The weight of all these digital files is becoming a burden.  Last year I bought Second Copy and two USB 250gb drives.  I made a copy of my files to one drive and took it to work.  I then connected the other drive and let Second Copy replicate my hard drive activity to it in real time.  My plan was to switch drives every week so I’d always have a fresh backup off site.  I never developed the discipline to follow this plan more than a few switch outs.

So this week I subscribed to Mozy.com, an online backup service for $55 a year.  My plan was to create a Mozy backup and then restore it to a drive at work to test it out.  When I purchased Mozy I knew it was going to be slow but I had no idea how slow.  The first backup I set up with 63gb of data was predicted to take 5 weeks.  I have the third fastest DSL from AT&T.  High speed internet access is built around downloading speeds not uploading speeds which are a fraction of downloading speeds.

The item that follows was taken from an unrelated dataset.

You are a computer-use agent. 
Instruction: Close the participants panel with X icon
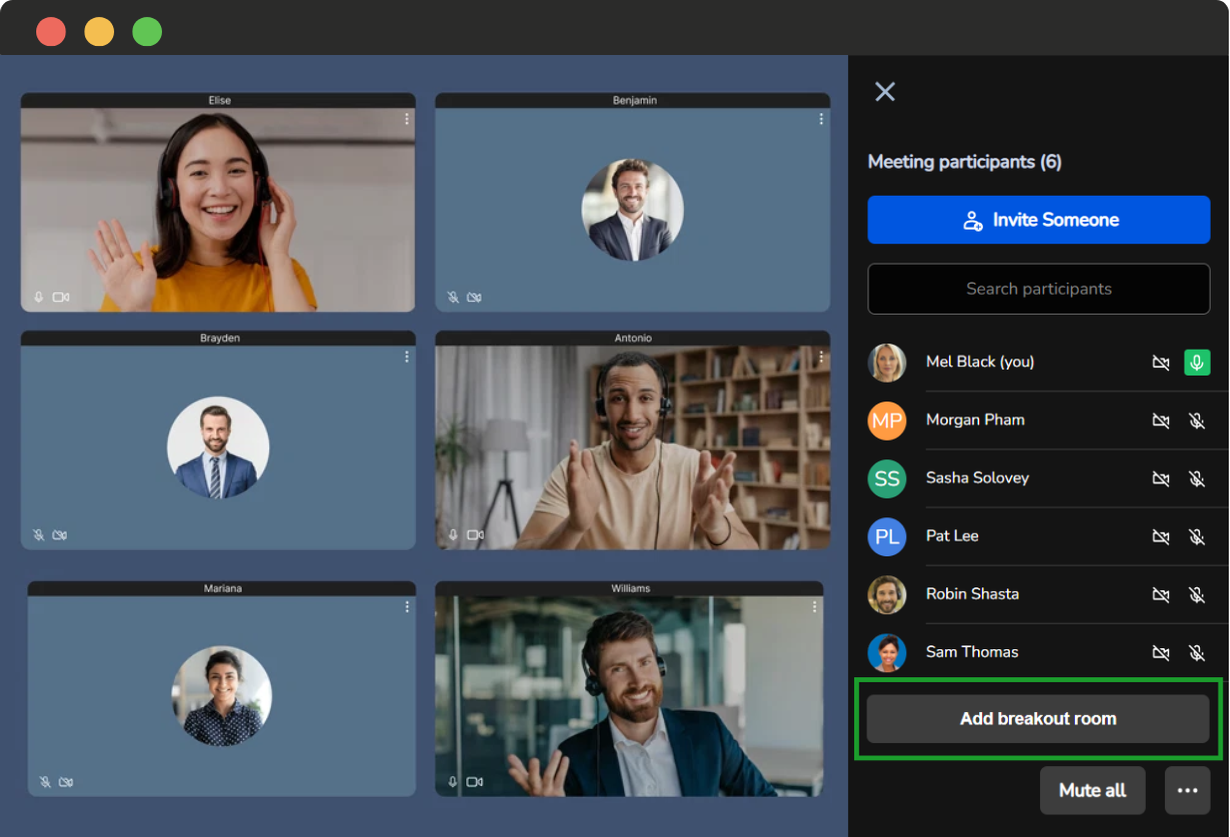pos(885,92)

I called AT&T and asked about getting their fastest DSL service but they told me it wasn’t available in my neighborhood.  I even considered switching to Comcast high speed cable internet but I’m living with slow uploads for the time being.

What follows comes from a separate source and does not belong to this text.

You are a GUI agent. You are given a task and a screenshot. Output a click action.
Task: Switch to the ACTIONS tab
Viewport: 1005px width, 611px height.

The next thing I did was stop the current backup and cut it down to 7 gigabytes of essentials.  I was able to upload this data set in a couple of days.  At work today I ran the restore to test things out.  Mozy.com offers different ways to restore your data.  The fast way for large backups is to have them burn DVDs and express mail them to you, but this costs extra.  I used the free web restore method.  You log into Mozy, request a restore and wait for them to email you when the files are ready for downloading.  It took about an hour to be notified.

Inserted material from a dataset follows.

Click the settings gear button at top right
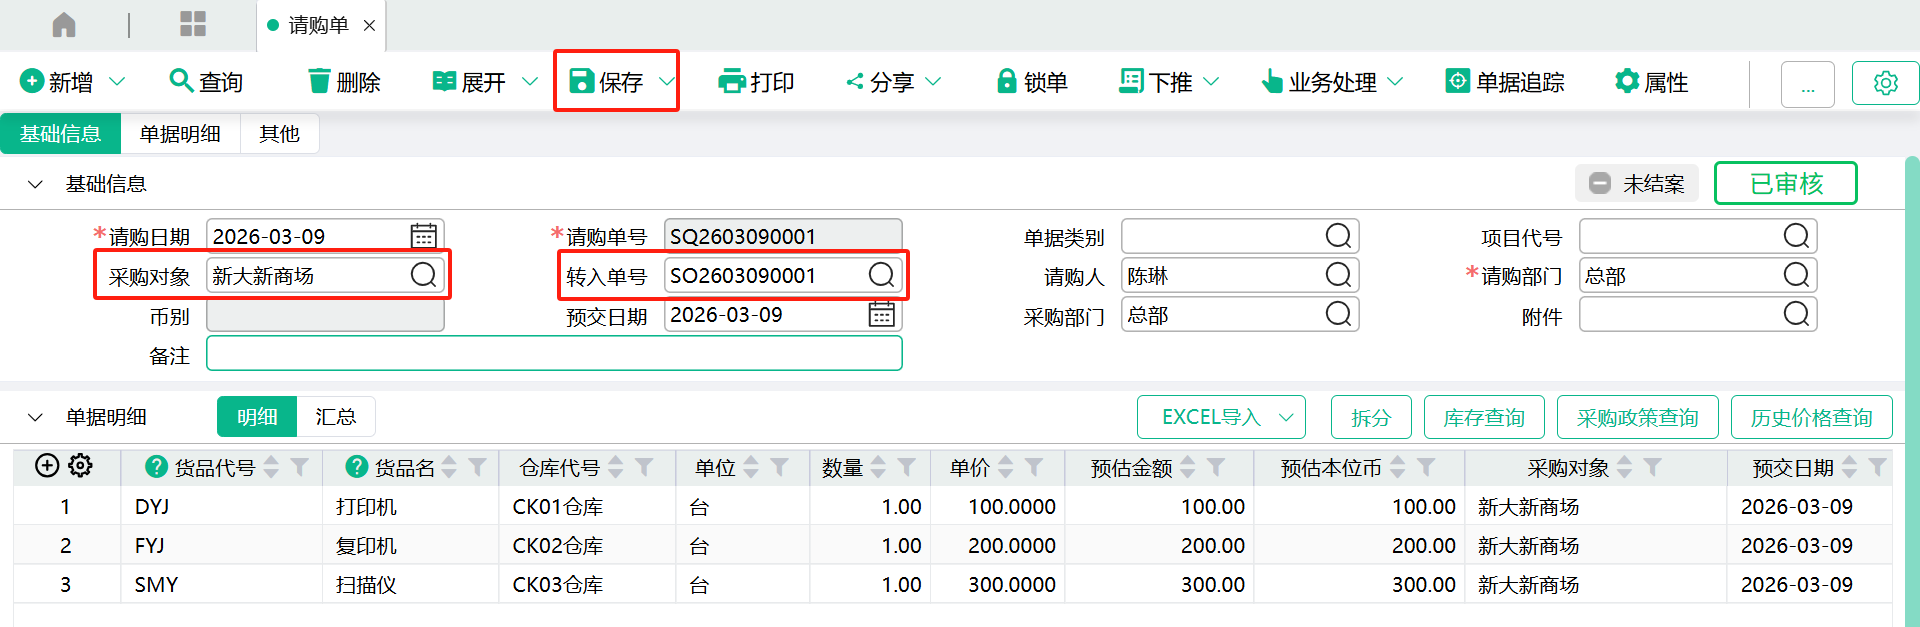[1885, 83]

Mozy makes one or more compressed .exe files for you to download.  I assume they divide your backup into the same DVD size chunks as they do for when they actually burn DVDs.  I got two 3gb files that I downloaded in less than an hour.  Download speeds were 1.1 – 2.2 megabits per second at work. 

I discovered that my backup had no .mp3 files in it.  I then read Mozy’s manual and discovered you can configure your backups with all kinds of filters.  The basic data set of My Documents files were set up to filter out .mp3 files because I had unchecked the Music backup set.  But I was expecting to get my audio books, which are also in .mp3 format.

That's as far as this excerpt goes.